Objective: To further elucidate the mechanism of the anti-fibrogenic role of pigment epithelium-derived factor (PEDF) on diabetic nephropathy.
Methods: Human glomerular mesangial cells (HMCs) were treated with 30 mmol/l D-glucose for different time intervals (6, 12, 24, and 48 hrs). To examine the beneficial effect of PEDF, we incubated the HMCs with high glucose (30 mmol/L) in the presence of different concentrations of PEDF (10, 40, and 100 nmol/l) for 24 hrs. The study took place in the Laboratory of Endocrinology, Renmin Hospital of Wuhan University, Wuhan, China between July 2012 and December 2012. Transforming growth factor-beta1 (TGF-beta1) and fibronectin (FN) mRNA was measured by reverse transcription-polymerase chain reaction (RT-PCR). The protein synthesis of TGF-beta1 and FN in the culture medium of HMC was detected by enzyme-linked immunosorbent assay. The phosphorylation levels of Janus kinase2 (JAK2) and signal transducers and activators of transcription1 (STAT1) were measured using western blotting.

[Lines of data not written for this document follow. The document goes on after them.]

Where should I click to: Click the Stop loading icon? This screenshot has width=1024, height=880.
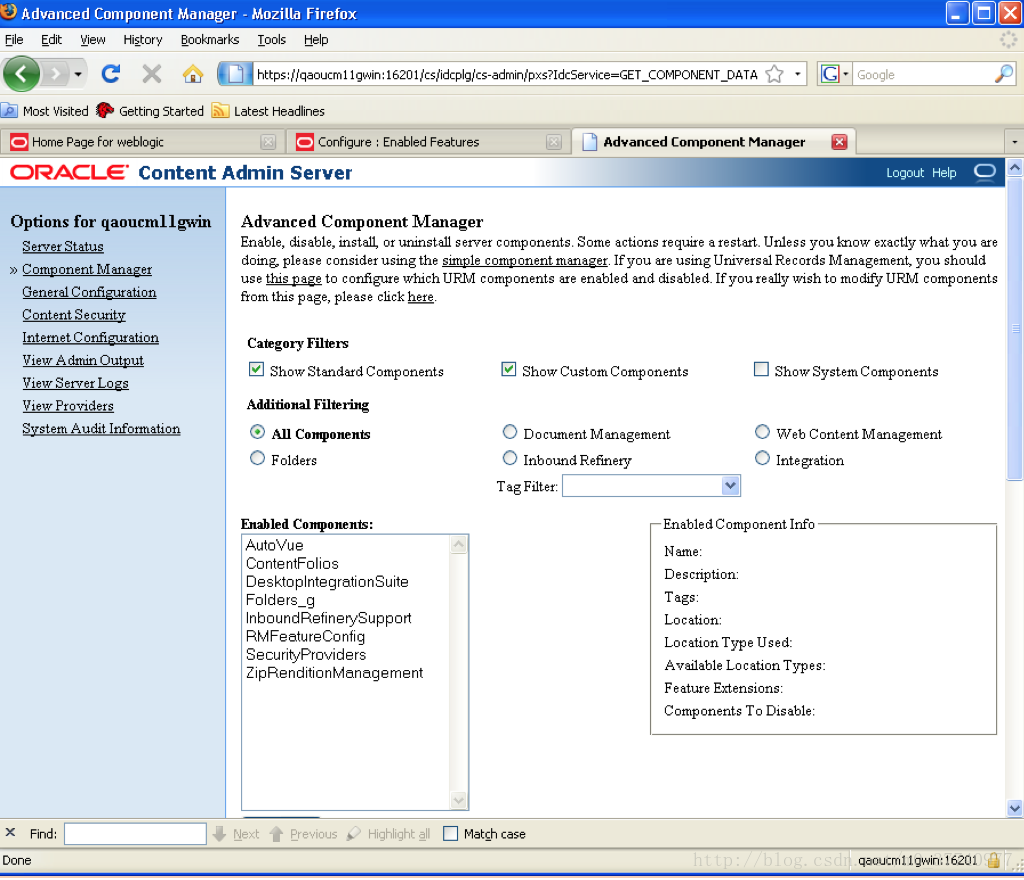[151, 73]
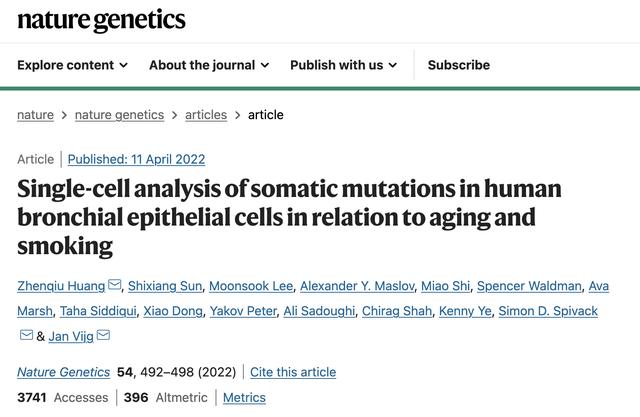Click envelope icon next to Zhenqiu Huang

point(115,284)
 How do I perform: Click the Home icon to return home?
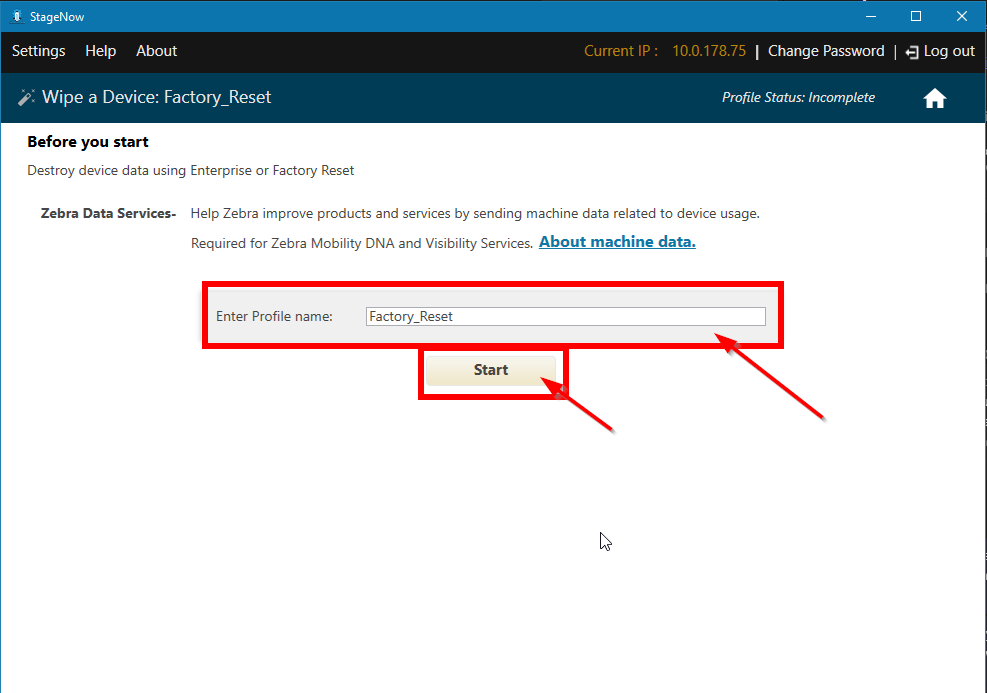[x=934, y=97]
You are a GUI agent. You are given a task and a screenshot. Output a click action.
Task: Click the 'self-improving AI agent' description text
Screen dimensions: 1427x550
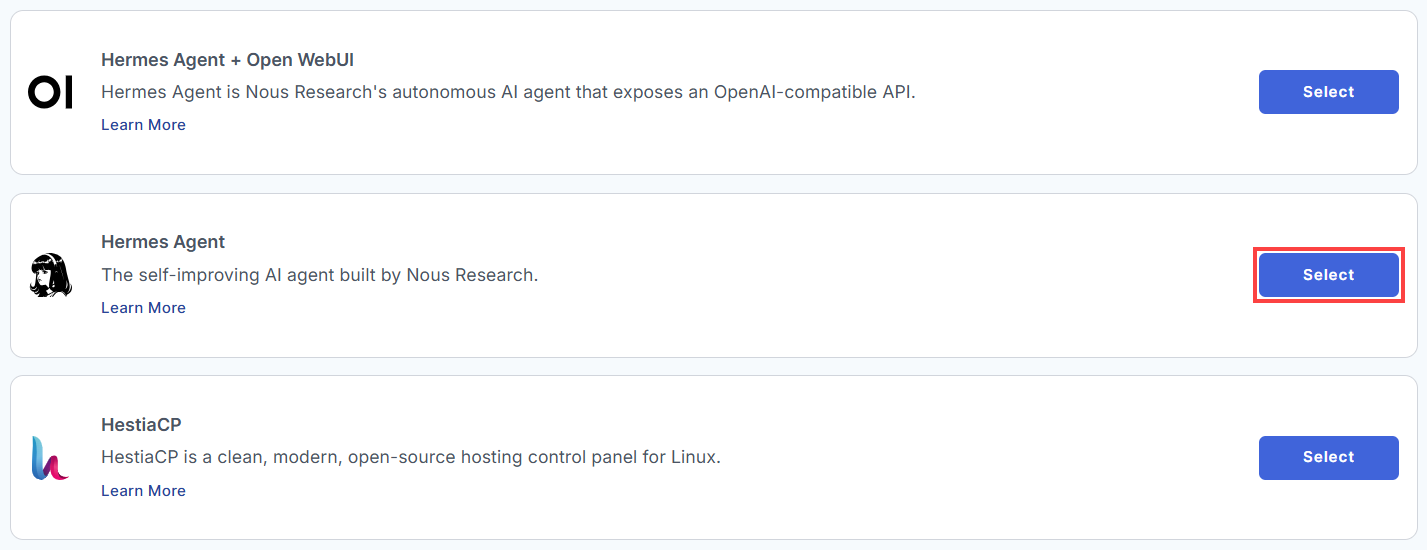[320, 275]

Results: The exposure of HMCs to 30 mmol/L glucose caused the activation of JAK2 and STAT1. It upregulated TGF-beta1 expression and increased protein synthesis of FN. These high glucose-induced changes were suppressed by PEDF.
Conclusion: The PEDF can decrease the expression of TGF-beta1 and FN, possibly by inhibiting the phosphorylation of JAK/STAT, which may offer a promising strategy in the treatment of diabetic nephropathy.